(TASK) Render the data from the line containing "Open Matricula Pública" through the line containing "point(710,23)", both included, as a numbered list with blank lines omitted.

(SUPPLIED DATA)
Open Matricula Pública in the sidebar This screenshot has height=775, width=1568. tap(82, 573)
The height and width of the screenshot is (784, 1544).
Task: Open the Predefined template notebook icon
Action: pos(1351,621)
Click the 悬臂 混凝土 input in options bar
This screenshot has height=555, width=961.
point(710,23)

...

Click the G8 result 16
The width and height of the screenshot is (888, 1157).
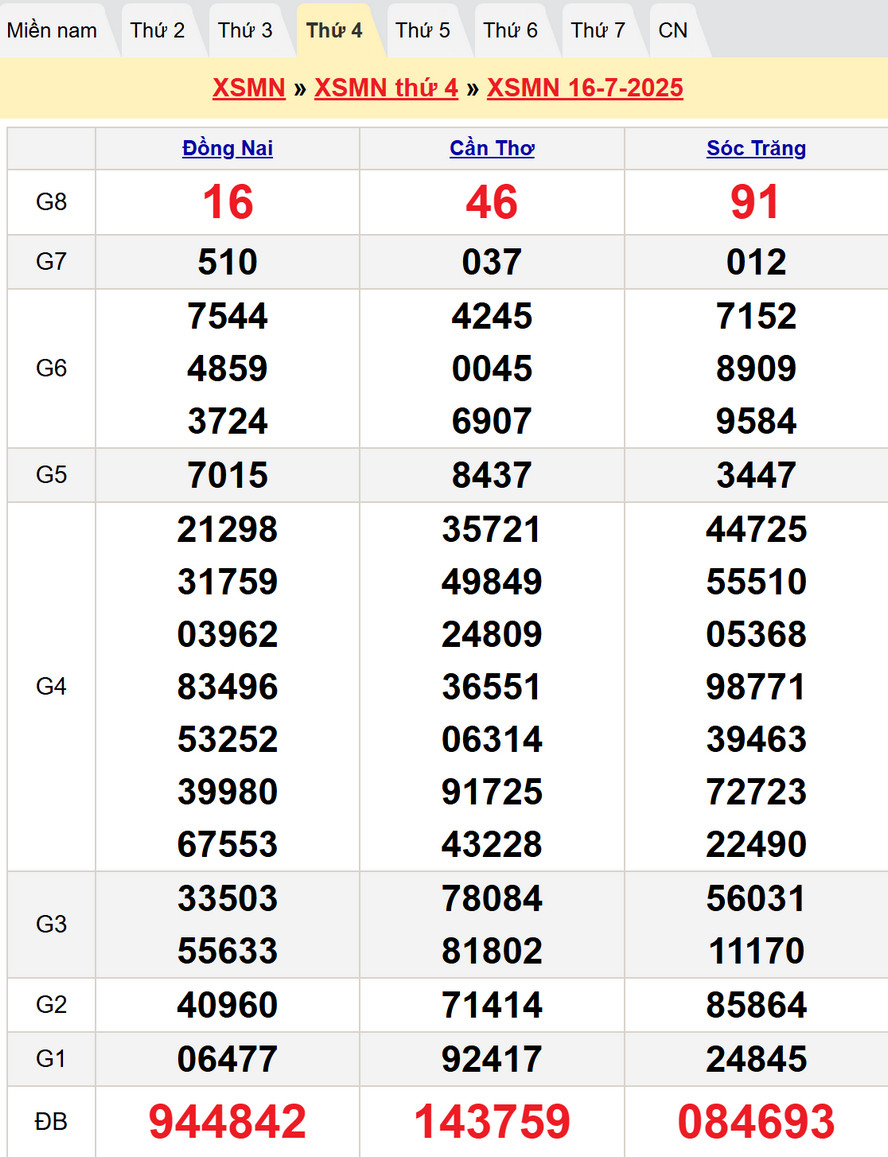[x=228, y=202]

(OUTPUT)
1. Open Matricula Pública in the sidebar This screenshot has height=775, width=1568. tap(82, 573)
2. The height and width of the screenshot is (784, 1544).
3. Task: Open the Predefined template notebook icon
4. Action: pos(1351,621)
5. Click the 悬臂 混凝土 input in options bar
6. This screenshot has height=555, width=961.
7. point(710,23)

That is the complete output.